Plus de 50% des recours aboutissent à une reconnaissance de minorité
« On les traite comme des migrants avant de les considérer comme des enfants », souffle Yann Manzi. « On leur dit qu’ils mentent sur leur âge, or si certains le font c’est une extrême minorité. Pourquoi ne pas plutôt partir du principe qu’ils disent la vérité ? », s’interroge le militant. « Tout est fait pour leur compliquer la vie », renchérit la responsable de MSF.
Les associations rappellent que selon la Convention de protection des enfants, ratifiée par la France, un mineur est un enfant avant tout. « Le texte stipule que même si un recours est entamé, le jeune doit être pris en charge », notent les militants. D’autant que les enfants font partie des populations les plus vulnérables aux risques d’exploitation comme la prostitution ou le travail forcé.
Avec cette action « coup de poing », les associations veulent forcer l’État et les départements à allouer des moyens financiers pour appliquer cette Convention. « On fait des plaidoyers et de la diplomatie mais rien ne change. On en a ras-le-bol de cette situation qui dure depuis trop longtemps ! On est dans un rapport de force avec les autorités et on restera ici tant qu’on n’aura pas obtenu de solutions pour ces jeunes », assure Corinne Torre, qui précise que 56% des mineurs qui font un recours sont reconnus comme tel à l’issue de la procédure.

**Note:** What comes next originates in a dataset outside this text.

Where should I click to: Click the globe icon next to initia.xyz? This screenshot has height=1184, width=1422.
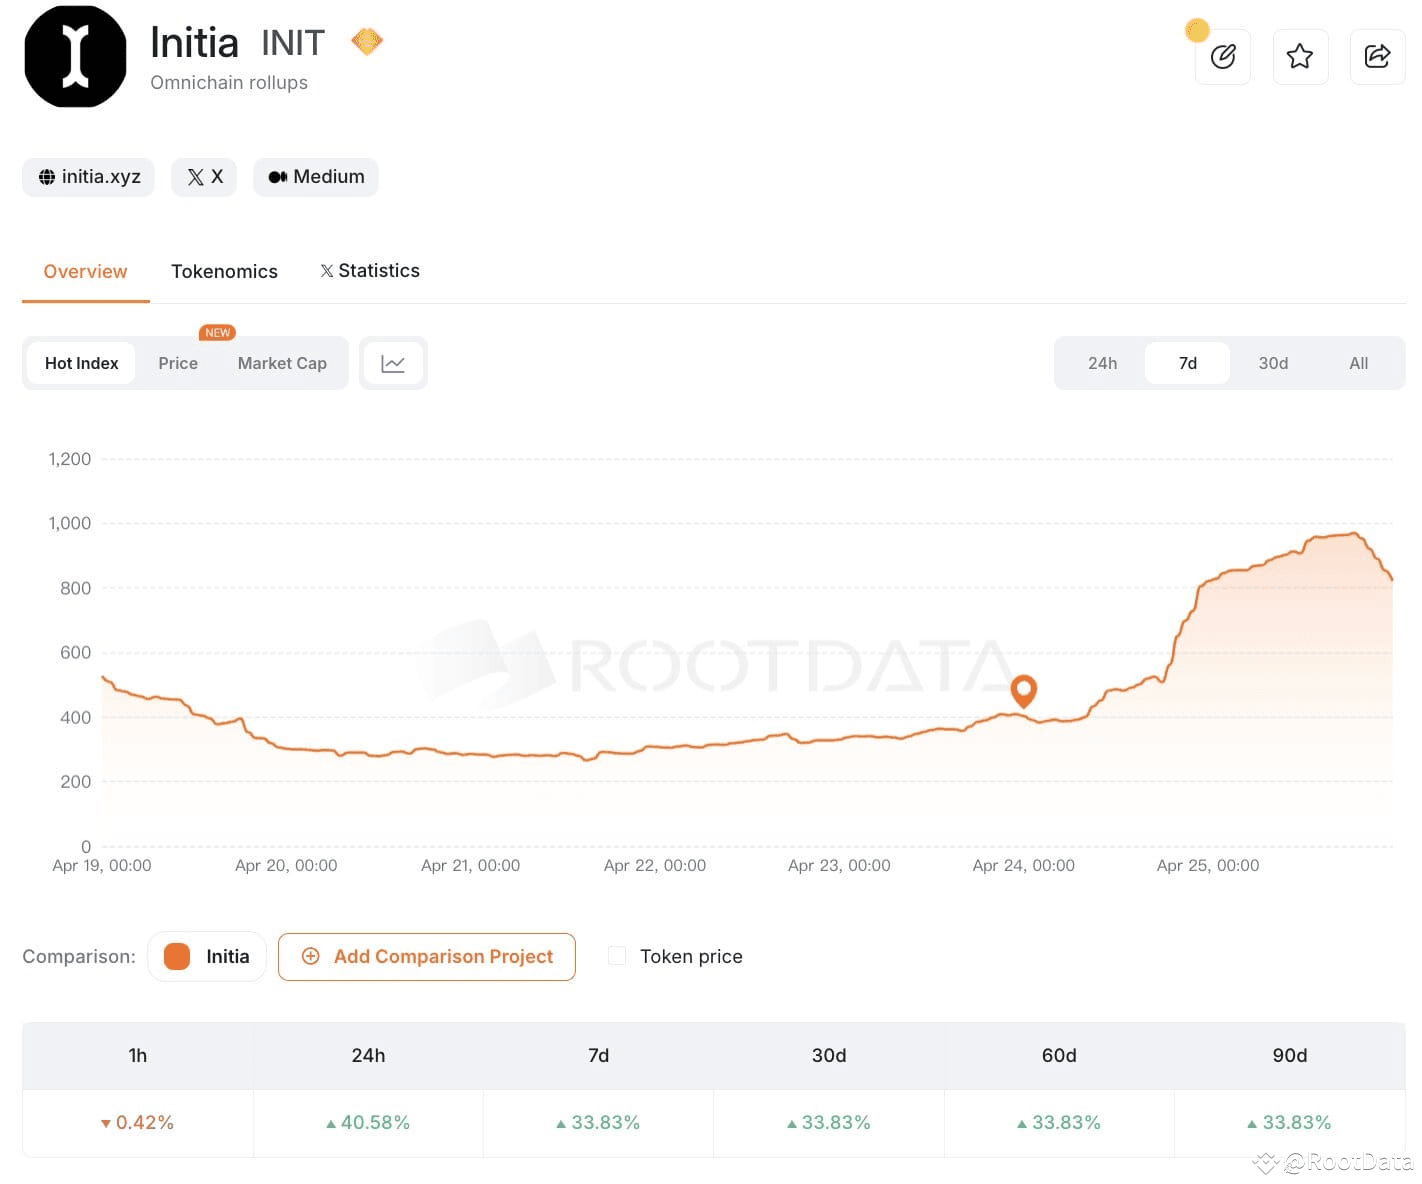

Crainte d’un démantèlement
Reste que pour l’heure, la réponse de la préfecture inquiète les militants. Les associations ont demandé à rencontrer le préfet de la région Île-de-France « pour repenser le dispositif des mineurs isolés et redéfinir leur prise en charge ». Mais Michel Cadot ne l’entend pas de cette oreille et renvoie les mineurs vers les dispositifs de mise à l’abri des migrants à la rue – des structures accueillants des adultes. « Le préfet ne comprend rien ou ne veut rien comprendre. Il veut démanteler ce campement mais si des jeunes disparaissent dans la nature après une évacuation, il devra en assumer la responsabilité », prévient Corinne Torre.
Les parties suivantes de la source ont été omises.